All counters ended in the red, weighed down most by the holding firm and mining/oil counters which both tumbled by over 2 percent. The services and property sub-indices slipped by over 1 percent.
Total value turnover for the day amounted to P8.91 billion. There was net foreign of P272 million.
There were 121 decliners that edged out 69 advancers while 54 stocks were unchanged.
The PSEi was weighed down most by Megaworld, which fell by 5.11 percent, while GT Capital slid by 4.09 percent.
Ayala Corp. tumbled by 3.81 percent while SM Investments, Ayala Land, PLDT and ICTSI all declined by over 2 percent.
URC and SM Prime both slipped by over 1 percent while BDO, Jollibee, Metrobank and Metro Pacific all slipped.
Aside from the two-day US Fed meeting, a key domestic event this week is the Bangko Sentral ng Pilipinas’ (BSP) monetary setting on Thursday.

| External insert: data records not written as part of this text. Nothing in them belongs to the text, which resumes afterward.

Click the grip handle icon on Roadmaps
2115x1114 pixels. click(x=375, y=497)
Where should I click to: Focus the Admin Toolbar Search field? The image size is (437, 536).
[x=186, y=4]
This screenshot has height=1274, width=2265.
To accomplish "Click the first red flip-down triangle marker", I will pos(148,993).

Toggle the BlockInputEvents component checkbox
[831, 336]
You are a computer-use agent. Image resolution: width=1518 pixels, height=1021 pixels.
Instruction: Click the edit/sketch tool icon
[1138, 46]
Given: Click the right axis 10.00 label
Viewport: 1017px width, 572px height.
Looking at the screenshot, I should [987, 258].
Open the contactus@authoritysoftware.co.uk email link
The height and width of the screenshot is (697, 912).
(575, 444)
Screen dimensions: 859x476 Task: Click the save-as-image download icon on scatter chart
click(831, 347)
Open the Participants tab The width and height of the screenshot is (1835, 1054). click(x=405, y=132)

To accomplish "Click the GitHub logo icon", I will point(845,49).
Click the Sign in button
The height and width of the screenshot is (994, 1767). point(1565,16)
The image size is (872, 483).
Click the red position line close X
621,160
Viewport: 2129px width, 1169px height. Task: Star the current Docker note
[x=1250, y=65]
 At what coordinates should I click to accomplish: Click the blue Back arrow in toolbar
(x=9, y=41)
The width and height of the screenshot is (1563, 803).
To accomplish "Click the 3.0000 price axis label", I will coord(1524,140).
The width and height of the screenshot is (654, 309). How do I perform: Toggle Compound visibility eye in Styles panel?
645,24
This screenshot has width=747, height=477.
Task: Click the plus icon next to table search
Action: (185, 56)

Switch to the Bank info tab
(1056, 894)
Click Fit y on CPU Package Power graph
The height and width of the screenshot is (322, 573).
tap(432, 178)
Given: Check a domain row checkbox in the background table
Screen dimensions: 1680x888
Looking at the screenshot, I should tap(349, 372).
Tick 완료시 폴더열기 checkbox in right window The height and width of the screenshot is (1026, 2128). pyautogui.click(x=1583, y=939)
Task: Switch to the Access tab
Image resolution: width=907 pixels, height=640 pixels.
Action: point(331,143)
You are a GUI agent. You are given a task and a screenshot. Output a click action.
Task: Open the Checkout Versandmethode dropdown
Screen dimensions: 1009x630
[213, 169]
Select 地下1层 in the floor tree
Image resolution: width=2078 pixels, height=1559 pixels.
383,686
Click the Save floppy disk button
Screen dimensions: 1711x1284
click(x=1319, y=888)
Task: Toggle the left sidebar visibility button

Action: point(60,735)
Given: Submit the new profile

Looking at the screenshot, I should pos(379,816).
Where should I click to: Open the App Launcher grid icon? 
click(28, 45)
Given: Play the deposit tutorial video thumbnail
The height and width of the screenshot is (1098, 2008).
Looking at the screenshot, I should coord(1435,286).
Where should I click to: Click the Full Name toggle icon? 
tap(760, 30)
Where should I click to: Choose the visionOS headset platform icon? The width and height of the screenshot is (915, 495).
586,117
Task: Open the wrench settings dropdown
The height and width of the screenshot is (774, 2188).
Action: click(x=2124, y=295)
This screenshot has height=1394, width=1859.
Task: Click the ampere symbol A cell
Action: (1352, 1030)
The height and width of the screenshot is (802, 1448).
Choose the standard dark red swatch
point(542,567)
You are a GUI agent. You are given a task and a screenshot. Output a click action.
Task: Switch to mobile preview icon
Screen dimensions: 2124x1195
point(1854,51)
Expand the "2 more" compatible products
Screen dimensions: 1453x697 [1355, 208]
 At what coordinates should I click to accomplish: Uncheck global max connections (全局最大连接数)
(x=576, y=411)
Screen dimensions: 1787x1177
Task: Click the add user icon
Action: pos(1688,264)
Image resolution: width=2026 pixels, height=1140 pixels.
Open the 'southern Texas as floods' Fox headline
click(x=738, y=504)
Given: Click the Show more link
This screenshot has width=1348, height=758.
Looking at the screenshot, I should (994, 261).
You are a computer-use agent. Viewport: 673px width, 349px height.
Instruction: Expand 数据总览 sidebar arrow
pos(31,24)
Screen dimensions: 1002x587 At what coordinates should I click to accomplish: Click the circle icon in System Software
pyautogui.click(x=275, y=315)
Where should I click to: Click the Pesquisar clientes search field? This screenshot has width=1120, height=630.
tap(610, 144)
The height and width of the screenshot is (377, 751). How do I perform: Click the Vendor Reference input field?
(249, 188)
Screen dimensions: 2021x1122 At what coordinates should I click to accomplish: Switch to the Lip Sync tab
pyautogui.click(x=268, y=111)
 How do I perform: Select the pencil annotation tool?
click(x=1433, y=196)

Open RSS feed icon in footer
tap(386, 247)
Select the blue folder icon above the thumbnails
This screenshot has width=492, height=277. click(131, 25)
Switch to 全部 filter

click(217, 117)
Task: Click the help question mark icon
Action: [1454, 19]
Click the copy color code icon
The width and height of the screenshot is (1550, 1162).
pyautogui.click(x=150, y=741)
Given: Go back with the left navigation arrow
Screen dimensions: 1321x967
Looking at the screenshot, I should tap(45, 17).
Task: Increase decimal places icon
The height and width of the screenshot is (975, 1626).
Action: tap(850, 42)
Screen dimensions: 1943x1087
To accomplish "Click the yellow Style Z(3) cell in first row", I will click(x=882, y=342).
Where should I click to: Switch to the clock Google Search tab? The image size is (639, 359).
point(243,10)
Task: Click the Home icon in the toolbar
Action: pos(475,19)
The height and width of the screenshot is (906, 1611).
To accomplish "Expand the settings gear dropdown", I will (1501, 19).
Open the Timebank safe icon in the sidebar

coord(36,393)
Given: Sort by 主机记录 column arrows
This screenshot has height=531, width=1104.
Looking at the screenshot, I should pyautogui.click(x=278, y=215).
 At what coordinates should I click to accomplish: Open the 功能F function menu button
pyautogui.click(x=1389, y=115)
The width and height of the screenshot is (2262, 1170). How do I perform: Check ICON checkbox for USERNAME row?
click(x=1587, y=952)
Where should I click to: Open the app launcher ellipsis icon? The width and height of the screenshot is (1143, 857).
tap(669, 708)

“We are with the unanimous consensus of a decision of steady policy settings. Inflation and inflation forecasts remain within the inflation target range of 2-4 percent over the policy horizon,” ING Bank said in a research note. “There is also no compelling reason to support or restrain growth for now.”
Philippine economic growth is expected at 6.5 percent this year and 6.6 percent next year, ING said.
“Inflation and economic activity data and prospects allow BSP to utilize the leeway that these data imply by keeping policy settings steady. The Bloomberg consensus forecast is steady policy rates until the end of this year from the May median forecast of a 25-basis point (bps) hike,” the research said.
ING expects a 25-bps BSP rate hike later this year, citing the need to ensure that inflation expectations remain well anchored especially when congress approves a compromise tax reform measure.
The consensus for 2018 points to a moderate 25-bps rate hike. “We expect a 50-bps policy rate hike in 2018 as developed market central banks turn more hawkish and price pressures rise,” ING said.